2016– You can’t spot a lesbian these days…disguised as beautiful women- they no longer hate us gay-boys and we don’t hate them. They have names like Chantelle and Amber and are no longer referred to as Pam or Lynne. We holiday together, and sometimes make babies….who’d have thought?

Gay Pride

1998– The annual event we have all been waiting for, we get to march and be fabulously different from everyone else- united in pink and dancing in a field that reeks of amyl nitrate and stereotype. We lip-sync to a medley of Spice Girls, S Club 7 and Backstreet Boys until the break of dawn…(assuming that Dawn was one of those ‘new money’ lezzers off her tits on smack)…man down.

2016– Gay Pride…who dear? me dear? pride dear? NO DEAR. Im washing my hair!
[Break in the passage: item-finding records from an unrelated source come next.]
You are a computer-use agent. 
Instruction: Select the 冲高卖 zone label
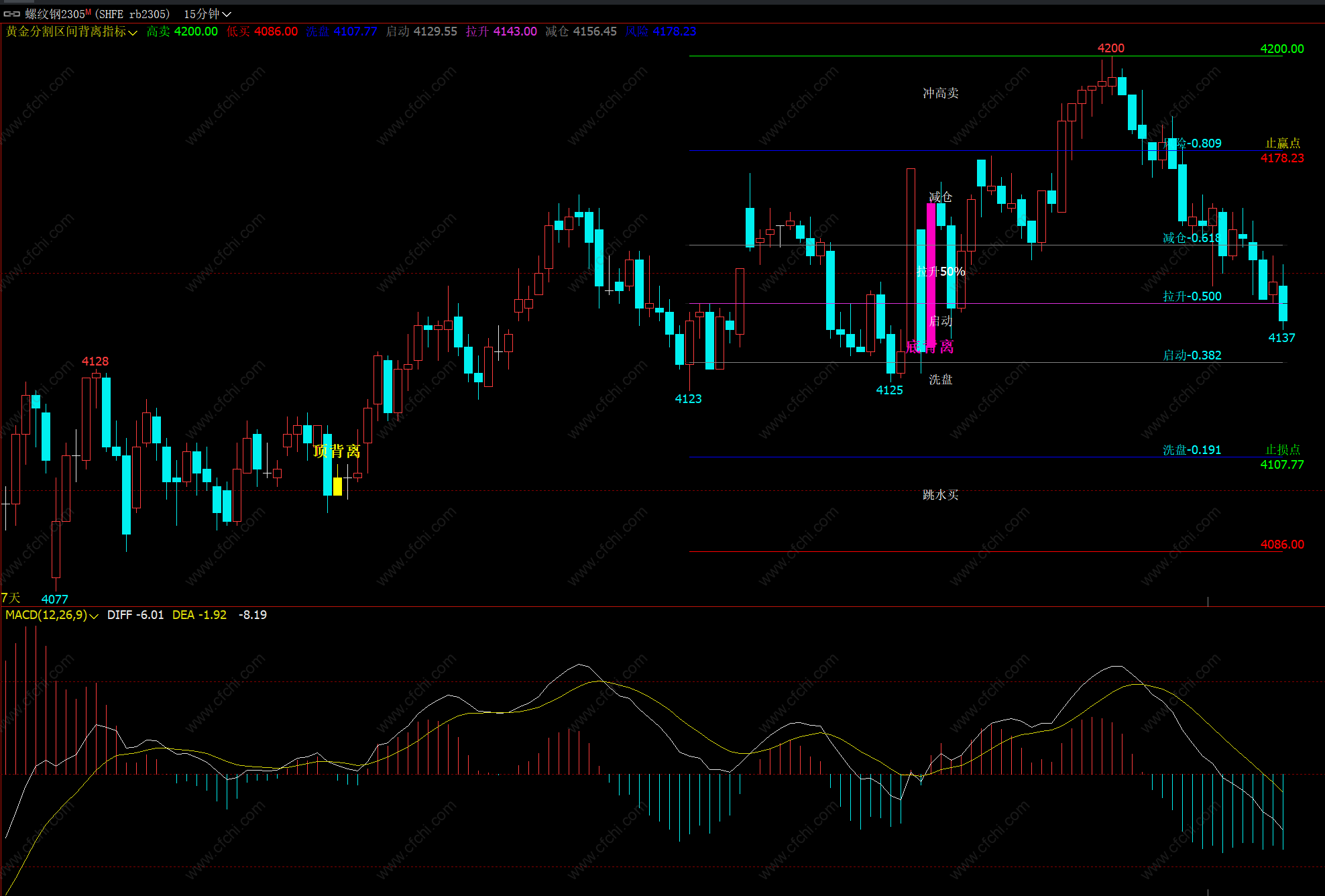coord(940,93)
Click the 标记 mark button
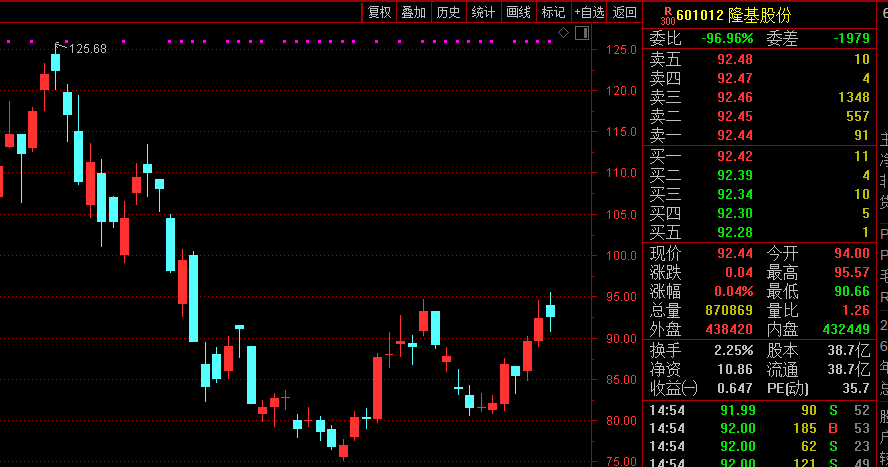888x467 pixels. click(553, 12)
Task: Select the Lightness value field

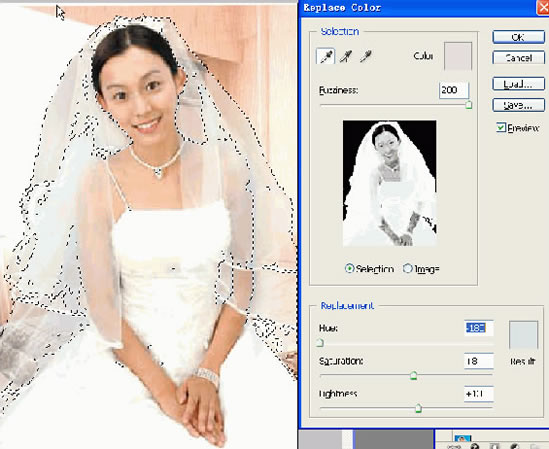Action: pyautogui.click(x=479, y=394)
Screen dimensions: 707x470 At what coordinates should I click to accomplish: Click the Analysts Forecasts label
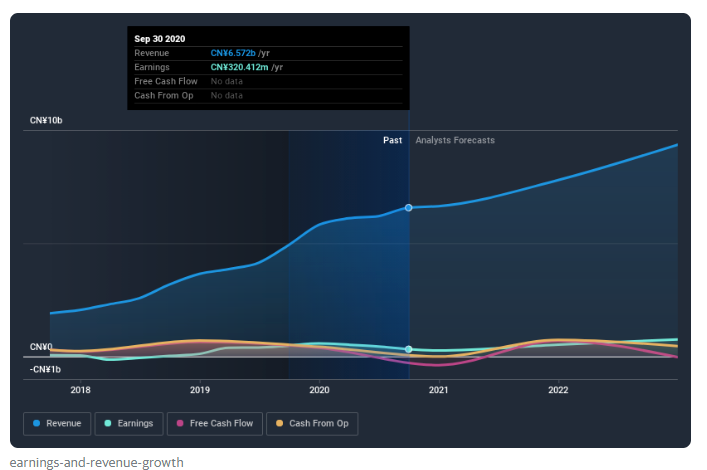[455, 141]
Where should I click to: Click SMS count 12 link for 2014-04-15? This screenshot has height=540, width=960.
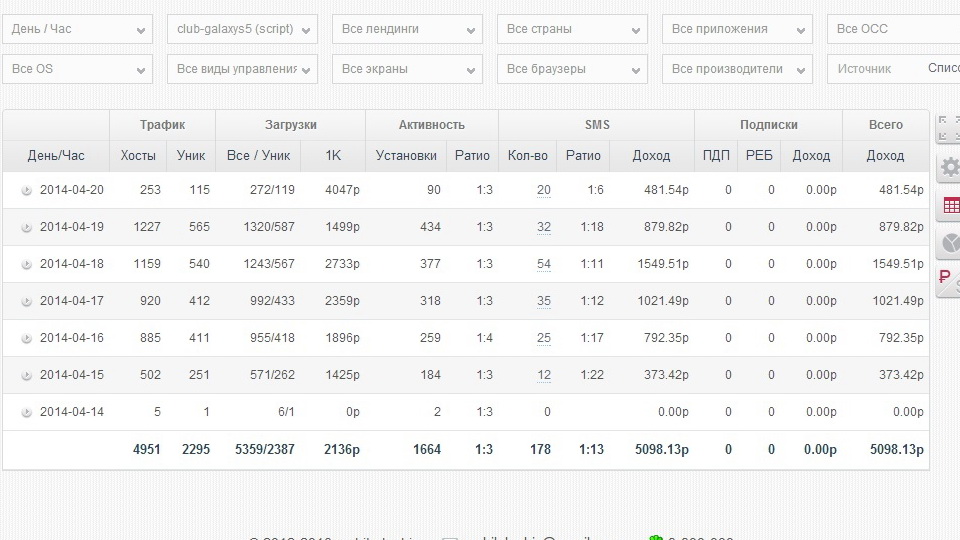544,375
I am no longer proud to march around a field and adorn my person with a lavish boa, camel-toe shorts and the latest levi-strauss sleeveless top ,or my personal triumph…the sailor outfit. Nowadays I am proud to be gay, but being a ‘scene queen’ is exhausting and thankless (so many flag bearers). What I am most proud of is that I can marry the man I love and be the person I am in a society that now accepts me without the need to set myself apart by prancing around a field.


So as I get ready for my 40s- I will say that I have no regrets about my life choices and happy to be a ‘friend of Dorothy’- age is just a number, but with age brings experience of what is important in life and what is superficial.  I may reflect on earlier years with fondness and how many things have changed beyond the imaginable, but I know I would rather be living in 2016 than in 1998. Some people my age still live the same life they did 18 years ago and who am I to judge?.. Suffice to say, these people are still looking for love and happiness, while their fag-hags have retired and had 5 kids. I have found my ‘why’, and it lies with my husband and my step-children, something that I never dreamt possible in 1998, when marriage equality was unthinkable , as was a ‘blog’.